I don't advocate open relationships - just honesty. And I really don't have any problem with monogamy. At all. I absolutely respect the fact that there are people who have happy, healthy, honest, monogamous relationships. The thing that gets under my skin is hypocrisy. I hate to see people unhappy, dissatisfied, and living deceitfully. It's just not good for anyone.
Open marriage works for us. And I'm grateful for the opportunity to share my story.
Wishing you all the best,
Jenny Block
Author of "Open: Love, Sex, and Life in an Open Marriage"
www.jennyonthepage.com
I lived in Northern California for 15 years, in an area with a large polyamorist community. I never personally saw a relationship last for long, once it was opened up (though I guess it must work for some people, somewhere!). I have friends who had the strongest, most honest relationship I've ever known, who decided to try polyamory. Within a couple of years their relationship had crashed and burned, and now both are in committed, monogamous relationships with other people, with absolutely no desire to dabble in polyamory again. Even in the best of circumstances it's a huge risk to take.
Call me insecure, I don't care. The fact that my man and I are exclusive makes our intimacy special, and I wouldn't have it any other way.
I haven't read the book yet, but after reading your review, Jennifer, I'll probably pick it up.
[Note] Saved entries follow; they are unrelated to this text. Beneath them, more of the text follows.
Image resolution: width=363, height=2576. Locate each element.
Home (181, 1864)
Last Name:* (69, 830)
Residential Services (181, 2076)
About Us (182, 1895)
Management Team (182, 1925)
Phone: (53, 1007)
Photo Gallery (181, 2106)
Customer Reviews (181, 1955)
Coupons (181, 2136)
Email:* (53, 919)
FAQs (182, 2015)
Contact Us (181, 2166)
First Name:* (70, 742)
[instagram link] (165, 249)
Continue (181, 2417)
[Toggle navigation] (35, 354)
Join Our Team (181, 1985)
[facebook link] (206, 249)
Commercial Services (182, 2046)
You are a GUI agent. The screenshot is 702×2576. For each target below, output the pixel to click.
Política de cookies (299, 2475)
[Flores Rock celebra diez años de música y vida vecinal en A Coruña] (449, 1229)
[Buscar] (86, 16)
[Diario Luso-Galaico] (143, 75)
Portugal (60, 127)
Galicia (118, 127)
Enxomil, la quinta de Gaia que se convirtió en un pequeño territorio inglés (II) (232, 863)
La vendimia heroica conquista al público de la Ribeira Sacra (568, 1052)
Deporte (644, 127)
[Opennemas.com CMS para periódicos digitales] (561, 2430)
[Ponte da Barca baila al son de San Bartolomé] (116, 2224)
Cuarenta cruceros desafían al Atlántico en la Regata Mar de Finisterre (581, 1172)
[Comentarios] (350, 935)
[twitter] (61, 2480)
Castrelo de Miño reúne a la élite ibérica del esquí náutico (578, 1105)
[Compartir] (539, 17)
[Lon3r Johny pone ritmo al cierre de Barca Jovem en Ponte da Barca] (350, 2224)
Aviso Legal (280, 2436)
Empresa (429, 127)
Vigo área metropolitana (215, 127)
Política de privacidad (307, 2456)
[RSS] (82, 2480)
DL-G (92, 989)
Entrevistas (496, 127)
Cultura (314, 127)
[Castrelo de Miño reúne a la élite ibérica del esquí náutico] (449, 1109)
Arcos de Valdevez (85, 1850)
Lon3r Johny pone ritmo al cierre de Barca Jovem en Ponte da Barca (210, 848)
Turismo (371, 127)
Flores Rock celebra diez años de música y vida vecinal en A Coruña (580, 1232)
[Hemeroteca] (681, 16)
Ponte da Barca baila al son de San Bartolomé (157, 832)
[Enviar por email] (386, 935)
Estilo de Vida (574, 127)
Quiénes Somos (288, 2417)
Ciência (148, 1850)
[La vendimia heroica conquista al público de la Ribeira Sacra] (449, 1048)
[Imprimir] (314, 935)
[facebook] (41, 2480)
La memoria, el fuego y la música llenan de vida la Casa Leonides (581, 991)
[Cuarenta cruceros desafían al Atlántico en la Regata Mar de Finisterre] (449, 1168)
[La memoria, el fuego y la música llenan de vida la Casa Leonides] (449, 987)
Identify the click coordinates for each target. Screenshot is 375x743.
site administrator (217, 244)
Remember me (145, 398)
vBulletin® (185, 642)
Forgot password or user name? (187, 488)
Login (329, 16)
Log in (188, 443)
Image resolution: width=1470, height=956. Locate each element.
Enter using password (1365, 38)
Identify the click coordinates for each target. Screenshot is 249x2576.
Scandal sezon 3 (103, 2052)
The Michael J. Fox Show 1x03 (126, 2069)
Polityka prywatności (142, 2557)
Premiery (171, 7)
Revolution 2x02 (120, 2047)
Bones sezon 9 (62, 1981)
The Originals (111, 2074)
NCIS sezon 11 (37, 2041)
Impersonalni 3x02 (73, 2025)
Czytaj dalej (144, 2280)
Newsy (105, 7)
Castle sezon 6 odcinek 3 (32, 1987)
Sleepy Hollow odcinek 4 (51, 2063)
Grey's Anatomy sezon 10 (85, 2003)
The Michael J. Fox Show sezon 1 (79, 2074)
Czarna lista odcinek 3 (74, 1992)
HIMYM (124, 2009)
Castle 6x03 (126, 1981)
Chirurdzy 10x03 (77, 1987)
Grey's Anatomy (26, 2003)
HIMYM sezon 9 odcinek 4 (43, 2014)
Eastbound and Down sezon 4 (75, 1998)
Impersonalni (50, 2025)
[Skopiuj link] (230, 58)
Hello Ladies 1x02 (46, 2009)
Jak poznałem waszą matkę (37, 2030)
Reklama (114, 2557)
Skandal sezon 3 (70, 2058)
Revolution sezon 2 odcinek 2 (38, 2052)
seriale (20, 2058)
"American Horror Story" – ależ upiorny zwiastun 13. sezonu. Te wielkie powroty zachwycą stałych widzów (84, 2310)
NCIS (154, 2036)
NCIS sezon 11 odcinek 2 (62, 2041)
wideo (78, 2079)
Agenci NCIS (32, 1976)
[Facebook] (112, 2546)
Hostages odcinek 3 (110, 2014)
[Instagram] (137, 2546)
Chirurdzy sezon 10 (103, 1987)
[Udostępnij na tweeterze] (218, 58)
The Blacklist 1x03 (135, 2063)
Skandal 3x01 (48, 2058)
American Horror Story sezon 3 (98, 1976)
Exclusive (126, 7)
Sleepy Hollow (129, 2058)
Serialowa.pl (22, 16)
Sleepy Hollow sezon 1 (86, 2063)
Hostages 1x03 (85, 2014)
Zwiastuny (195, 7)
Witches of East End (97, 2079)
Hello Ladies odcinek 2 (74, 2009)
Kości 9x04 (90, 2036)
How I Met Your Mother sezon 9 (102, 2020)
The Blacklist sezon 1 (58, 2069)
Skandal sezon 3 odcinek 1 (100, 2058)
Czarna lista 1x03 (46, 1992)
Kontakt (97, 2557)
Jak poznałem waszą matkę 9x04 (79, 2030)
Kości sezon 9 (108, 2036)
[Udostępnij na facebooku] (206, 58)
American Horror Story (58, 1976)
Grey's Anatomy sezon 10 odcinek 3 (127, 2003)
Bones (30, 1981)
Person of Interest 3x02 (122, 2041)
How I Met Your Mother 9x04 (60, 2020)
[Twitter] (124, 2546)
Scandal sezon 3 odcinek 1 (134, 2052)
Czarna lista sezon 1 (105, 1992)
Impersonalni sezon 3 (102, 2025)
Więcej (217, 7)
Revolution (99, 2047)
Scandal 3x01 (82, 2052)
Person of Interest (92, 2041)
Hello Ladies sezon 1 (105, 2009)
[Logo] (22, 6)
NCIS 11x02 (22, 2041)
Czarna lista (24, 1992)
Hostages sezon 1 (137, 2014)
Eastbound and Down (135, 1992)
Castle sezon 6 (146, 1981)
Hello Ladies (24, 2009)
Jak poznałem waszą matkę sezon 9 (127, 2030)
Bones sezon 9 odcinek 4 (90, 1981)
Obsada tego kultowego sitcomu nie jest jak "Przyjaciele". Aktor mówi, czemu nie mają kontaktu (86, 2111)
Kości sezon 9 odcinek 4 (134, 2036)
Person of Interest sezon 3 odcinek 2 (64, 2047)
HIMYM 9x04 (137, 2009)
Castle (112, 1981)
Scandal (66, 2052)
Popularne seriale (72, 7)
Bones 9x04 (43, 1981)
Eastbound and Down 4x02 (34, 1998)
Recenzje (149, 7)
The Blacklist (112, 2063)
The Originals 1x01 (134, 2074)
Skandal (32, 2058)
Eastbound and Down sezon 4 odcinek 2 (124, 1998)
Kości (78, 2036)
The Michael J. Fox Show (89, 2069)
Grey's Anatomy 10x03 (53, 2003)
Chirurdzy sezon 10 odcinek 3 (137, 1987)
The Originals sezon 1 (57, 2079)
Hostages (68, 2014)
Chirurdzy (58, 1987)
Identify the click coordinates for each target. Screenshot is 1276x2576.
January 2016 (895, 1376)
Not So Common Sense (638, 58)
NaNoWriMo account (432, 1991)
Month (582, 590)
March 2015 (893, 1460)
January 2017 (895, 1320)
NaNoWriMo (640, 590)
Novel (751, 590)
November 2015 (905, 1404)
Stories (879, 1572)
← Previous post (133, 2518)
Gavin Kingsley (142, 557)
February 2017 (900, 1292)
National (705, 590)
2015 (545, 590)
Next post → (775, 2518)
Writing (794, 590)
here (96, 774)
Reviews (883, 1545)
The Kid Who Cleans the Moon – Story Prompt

Based on Block's comment, though, I'd have to disagree with the basic assumption that one who is in an open relationship isn't hypocritical or dishonest. One can be "open" and still be living deceitfully. Just as one can live honestly in a monogamous relationship.
I guess what I really don't get, is if one is Open, why get married to begin with? If you reject one aspect of the institution of marriage, why not reject the institution altoghter? After all, one can be in a committed relationship without marriage.
Sorry for the length. I should have just read it and written my own review!
I agree with Anjali that the assumption that dishonesty and hypocrisy can only take place in a monogamous relationship is not accurate. When feelings become involved, doesn't it become dishonest, regardless of whether your partner knows about the sexual relationship?
I'm going to have to read the book now.
I have a great story about Open relationships: I bonded with my future husband over this topic.
We were co-workers, and we both happened to each have close couple-friends whose relationships were falling apart from the very Open-ness Gina's talking about: on the one hand, making non-Open sound loser-like, but on the other, they were all breaking up, yo!
We analyzed those relationships over the course of several Bombay-and-tonic after-work non-dates, and I'm sure you can guess the rest...18 yrs later, we still mull over the world on a Friday night with imported alcohol at hand (bad us), and we're still apt to take a pass on the wonderful world of Open relationships.
Glad they work for some ppl, and sure glad it ain't us.